Luanda recebe Congresso Nacional da Reconciliação

Resumo: CEAST convida João Lourenço para o Congresso Nacional Reconciliação marcado para a primeira semana de Novembro de 2025. Prevê cerca de 500 delegados.
Pontos-chave
Em 1 de Outubro de 2025, a Conferência Episcopal de Angola e São Tomé (CEAST) oficializou o convite ao Presidente João Lourenço para integrar o Congresso Nacional Reconciliação, agendado em Luanda para a primeira semana de Novembro. A audiência ocorreu no Palácio Presidencial, sob a condução do arcebispo Dom José Manuel Imbamba, enfatizando o papel cívico e social deste encontro histórico.
O Congresso pretende fomentar um novo espírito de convivência entre os angolanos, reunindo cerca de 500 delegados de diversas confissões religiosas, organismos da sociedade civil, partidos políticos e cidadãos independentes. A iniciativa, aberta a todas as forças vivas, visa exorcizar feridas sociais e políticas, promovendo inclusão, diálogo e cidadania, sem rotulações, para consolidar a reconciliação nacional e o bem-estar coletivo.
Durante as sessões, líderes religiosos e figuras civis participarão em debates sobre justiça social, memória histórica e perspectivas de desenvolvimento. Dom José Manuel Imbamba destacou a importância de ouvir múltiplas vozes, estabelecendo um ambiente de escuta activa e partilha de experiências para fortalecer os laços comunitários e a coesão nacional. O programa inclui oficinas temáticas e painéis de diálogo intersectorial, promovendo soluções para desafios económicos, sociais e culturais do país.

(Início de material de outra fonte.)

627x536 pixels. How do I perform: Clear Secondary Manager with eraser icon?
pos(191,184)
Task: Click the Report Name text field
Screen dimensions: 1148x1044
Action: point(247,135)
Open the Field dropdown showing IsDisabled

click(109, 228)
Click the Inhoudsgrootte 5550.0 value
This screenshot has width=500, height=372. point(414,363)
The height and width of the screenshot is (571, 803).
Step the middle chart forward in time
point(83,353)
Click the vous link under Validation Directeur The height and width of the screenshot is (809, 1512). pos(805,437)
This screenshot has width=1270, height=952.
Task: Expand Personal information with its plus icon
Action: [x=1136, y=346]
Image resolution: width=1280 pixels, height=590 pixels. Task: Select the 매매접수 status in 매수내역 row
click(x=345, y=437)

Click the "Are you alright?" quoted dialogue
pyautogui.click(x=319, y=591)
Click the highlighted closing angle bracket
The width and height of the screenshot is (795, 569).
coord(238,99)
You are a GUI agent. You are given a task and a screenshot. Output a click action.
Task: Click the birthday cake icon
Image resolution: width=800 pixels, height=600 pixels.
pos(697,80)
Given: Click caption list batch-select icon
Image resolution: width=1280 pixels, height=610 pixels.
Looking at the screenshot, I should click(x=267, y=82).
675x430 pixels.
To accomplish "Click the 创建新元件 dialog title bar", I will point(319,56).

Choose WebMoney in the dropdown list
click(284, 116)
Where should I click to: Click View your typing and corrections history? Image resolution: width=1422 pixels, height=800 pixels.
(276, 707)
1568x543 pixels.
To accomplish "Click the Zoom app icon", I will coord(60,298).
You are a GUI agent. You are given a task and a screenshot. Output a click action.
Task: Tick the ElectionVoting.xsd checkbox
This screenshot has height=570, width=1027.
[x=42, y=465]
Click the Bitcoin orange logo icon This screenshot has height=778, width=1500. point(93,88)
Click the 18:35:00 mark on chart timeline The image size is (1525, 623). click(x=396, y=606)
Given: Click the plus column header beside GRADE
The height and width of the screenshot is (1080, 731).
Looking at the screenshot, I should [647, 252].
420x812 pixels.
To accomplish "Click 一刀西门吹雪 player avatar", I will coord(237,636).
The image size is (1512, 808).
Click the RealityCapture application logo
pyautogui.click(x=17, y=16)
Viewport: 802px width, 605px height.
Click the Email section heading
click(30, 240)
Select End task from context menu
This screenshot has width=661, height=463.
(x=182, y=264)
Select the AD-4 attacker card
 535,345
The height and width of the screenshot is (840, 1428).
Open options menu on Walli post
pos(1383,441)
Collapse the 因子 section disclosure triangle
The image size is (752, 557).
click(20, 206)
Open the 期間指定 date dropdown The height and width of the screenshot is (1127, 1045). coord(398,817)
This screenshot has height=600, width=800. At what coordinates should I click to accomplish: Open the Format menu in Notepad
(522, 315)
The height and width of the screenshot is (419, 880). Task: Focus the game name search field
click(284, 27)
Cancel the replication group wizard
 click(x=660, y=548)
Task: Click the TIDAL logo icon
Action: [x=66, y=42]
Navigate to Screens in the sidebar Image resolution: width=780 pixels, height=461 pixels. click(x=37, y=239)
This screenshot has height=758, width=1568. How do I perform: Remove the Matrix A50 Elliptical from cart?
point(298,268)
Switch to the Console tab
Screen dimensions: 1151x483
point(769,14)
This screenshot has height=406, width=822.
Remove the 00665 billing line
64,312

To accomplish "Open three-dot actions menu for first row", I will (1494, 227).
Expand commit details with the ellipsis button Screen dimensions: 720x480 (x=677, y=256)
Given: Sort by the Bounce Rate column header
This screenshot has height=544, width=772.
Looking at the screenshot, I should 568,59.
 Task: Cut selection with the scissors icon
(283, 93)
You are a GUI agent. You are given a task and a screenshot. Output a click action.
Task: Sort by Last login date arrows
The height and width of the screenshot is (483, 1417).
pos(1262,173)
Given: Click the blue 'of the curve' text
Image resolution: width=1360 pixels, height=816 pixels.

O Congresso encerrará com um culto ecuménico que reafirma o carácter plural e o compromisso ético de todos os participantes. Igrejas cristãs ecuménicas, tradições africanas e representantes laicos reforçam o diálogo inter-religioso plural como vetor de paz e unidade nacional. Líderes civis, governamentais e sociais defendem que as propostas do encontro sejam transpostas para políticas públicas de inclusão e justiça social.
A iniciativa segue as celebrações dos 50 anos da independência nacional, posicionando o evento como plataforma de exorcismo coletivo para as “feridas ainda abertas”. Participantes destacam a urgência de políticas de cidadania que superem divisões partidárias e sociais, reforçando o compromisso com uma Angola mais reconciliada e fraterna.